New figures from the Office for National Statistics (ONS) have shown that UK GDP fell by more than 20% between April and June. Following on from a drop of 2.2% between January and March, this means that the UK has now officially entered a recession.

The 20.1% drop in quarterly GDP exceeded that of all other G7 nations; France’s GDP fell by 13.8%, followed by Italy at 12.4%, Canada at 12%, Germany at 10.1%, the US at 9.5% and Japan at 7.6%. It is also the steepest recorded contraction since the ONS began collecting data in 1955.

In an interview with Sky News on Wednesday morning, Chancellor Rishi Sunak attributed the contraction to the “composition” of the service-based UK economy, which was heavily affected by the COVID-19 pandemic and resultant lockdown measures.

Social activities, for example going out for a meal, going to the cinema, shopping, those kinds of things comprise a much larger share of our economy than they do for most of our European comparative countries,” he said.

So in a situation where you have literally shut down all those industries for almost three months, a long period of time, it is unfortunately going to have an outsized impact on our economy.”

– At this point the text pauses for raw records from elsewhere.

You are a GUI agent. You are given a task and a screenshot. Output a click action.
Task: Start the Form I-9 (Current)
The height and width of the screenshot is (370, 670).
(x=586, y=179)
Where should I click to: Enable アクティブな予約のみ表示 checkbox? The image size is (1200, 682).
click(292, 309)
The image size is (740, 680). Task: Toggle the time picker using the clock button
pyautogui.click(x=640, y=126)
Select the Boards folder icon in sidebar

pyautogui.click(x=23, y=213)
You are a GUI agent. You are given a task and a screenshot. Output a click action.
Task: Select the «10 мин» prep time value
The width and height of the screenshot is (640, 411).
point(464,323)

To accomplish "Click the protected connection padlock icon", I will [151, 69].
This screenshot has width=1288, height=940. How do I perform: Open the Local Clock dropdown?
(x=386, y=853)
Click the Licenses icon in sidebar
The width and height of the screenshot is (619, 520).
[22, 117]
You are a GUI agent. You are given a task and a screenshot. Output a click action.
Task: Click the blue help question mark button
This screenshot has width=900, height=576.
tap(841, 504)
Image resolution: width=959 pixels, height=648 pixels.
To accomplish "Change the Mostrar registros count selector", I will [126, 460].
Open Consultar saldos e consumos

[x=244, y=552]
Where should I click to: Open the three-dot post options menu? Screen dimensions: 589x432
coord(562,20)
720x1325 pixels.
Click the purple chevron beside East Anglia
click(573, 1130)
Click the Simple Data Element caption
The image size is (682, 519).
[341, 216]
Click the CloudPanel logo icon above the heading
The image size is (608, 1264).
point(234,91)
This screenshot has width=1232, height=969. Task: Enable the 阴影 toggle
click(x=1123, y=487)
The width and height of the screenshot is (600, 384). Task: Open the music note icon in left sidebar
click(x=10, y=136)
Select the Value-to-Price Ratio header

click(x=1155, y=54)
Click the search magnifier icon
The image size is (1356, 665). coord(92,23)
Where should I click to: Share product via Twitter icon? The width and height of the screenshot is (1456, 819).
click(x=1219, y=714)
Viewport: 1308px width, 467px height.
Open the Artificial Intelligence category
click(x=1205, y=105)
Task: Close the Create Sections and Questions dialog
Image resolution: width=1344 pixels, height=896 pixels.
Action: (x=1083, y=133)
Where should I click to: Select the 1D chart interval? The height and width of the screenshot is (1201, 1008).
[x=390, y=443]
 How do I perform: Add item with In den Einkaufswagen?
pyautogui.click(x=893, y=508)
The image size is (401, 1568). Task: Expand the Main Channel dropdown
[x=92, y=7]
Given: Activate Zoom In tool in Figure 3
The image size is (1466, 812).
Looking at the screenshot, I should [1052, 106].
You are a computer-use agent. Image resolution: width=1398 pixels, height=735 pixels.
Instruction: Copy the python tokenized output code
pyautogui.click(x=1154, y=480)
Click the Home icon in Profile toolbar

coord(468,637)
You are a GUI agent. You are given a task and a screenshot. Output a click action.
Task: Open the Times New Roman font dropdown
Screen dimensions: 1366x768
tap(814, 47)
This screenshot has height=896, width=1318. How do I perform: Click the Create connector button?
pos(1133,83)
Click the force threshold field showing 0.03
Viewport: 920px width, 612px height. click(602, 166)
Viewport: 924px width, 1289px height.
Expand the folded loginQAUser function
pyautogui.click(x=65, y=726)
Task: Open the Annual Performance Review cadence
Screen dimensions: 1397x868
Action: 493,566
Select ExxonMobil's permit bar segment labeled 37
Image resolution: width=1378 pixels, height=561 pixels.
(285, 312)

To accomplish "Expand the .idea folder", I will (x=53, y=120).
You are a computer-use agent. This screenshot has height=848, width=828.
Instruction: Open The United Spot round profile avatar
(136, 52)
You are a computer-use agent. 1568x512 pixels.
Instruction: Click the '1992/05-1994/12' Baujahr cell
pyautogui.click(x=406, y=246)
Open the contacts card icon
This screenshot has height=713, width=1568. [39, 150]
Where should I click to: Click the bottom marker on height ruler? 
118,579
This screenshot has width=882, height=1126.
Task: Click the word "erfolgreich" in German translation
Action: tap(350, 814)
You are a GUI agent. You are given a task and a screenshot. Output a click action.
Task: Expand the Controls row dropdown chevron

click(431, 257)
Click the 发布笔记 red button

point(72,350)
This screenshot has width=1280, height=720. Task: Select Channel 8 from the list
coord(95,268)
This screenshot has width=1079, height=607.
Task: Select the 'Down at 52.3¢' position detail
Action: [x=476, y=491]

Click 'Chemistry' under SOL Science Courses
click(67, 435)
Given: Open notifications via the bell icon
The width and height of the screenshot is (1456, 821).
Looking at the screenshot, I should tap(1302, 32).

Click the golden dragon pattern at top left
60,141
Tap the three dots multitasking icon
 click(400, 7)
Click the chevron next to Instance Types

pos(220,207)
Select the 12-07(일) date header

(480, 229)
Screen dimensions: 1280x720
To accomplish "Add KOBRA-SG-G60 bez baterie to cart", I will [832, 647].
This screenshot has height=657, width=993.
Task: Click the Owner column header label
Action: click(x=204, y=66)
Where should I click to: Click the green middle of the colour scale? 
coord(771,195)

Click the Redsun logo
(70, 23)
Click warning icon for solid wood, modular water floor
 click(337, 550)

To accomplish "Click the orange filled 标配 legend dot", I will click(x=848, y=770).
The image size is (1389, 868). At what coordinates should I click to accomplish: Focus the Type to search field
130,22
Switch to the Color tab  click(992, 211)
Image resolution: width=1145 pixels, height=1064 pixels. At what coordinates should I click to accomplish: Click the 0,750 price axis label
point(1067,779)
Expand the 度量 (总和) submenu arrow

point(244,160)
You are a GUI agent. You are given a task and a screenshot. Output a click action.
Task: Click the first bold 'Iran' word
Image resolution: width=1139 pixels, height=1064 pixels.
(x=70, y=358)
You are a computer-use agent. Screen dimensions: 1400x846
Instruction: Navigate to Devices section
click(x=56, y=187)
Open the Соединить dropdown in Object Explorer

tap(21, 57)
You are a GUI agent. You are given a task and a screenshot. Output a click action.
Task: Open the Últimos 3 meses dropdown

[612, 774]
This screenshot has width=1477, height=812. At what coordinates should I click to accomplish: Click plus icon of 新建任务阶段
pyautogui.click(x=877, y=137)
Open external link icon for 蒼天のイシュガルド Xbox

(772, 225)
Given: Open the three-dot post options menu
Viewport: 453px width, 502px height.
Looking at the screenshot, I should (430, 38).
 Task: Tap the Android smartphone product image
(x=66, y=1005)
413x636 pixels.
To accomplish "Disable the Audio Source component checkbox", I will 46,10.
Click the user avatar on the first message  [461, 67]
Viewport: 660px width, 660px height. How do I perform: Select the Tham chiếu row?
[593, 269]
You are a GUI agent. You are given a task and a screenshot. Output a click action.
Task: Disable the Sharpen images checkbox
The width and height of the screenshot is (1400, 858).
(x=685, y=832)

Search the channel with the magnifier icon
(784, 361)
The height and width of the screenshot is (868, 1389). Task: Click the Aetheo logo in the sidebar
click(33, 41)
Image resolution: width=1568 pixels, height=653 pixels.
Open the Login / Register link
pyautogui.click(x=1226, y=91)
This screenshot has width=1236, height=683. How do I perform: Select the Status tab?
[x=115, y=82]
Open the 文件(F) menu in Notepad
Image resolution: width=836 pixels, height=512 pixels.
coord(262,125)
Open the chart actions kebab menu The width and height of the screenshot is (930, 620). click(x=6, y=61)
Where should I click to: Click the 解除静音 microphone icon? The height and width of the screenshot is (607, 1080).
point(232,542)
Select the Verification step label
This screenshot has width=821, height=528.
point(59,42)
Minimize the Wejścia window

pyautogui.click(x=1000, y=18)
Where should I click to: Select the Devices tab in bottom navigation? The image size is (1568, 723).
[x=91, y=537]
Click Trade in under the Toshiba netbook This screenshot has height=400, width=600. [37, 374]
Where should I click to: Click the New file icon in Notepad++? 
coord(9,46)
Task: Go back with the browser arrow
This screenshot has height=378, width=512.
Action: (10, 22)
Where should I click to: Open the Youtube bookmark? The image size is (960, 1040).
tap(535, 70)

Commercial data and analytics firm Dun & Bradstreet have updated their predictions for the UK economy in 2020 following the new figures’ release. Their updated forecasts now predict a 9.8% drop in real GDP for the year.

Dun & Bradstreet’s latest proprietary data for Q2 shows that payment performance has deteriorated across all 14 sectors tracked during the pandemic, despite several quarters of continuous improvement prior to lockdown,” wrote the firm’s chief analyst, Markus Kuger. “During the coming quarters, it will be more important than ever for businesses to assess potential credit risk across their existing and future business relationships.”

The basic definition for a recession is a decline in GDP over two consecutive quarters. The UK has not experienced a recession since the 2008-2009 financial crisis, which saw a peak quarterly dip of 2.2% in GDP – just over a tenth of the plunge recorded for Q2 2020.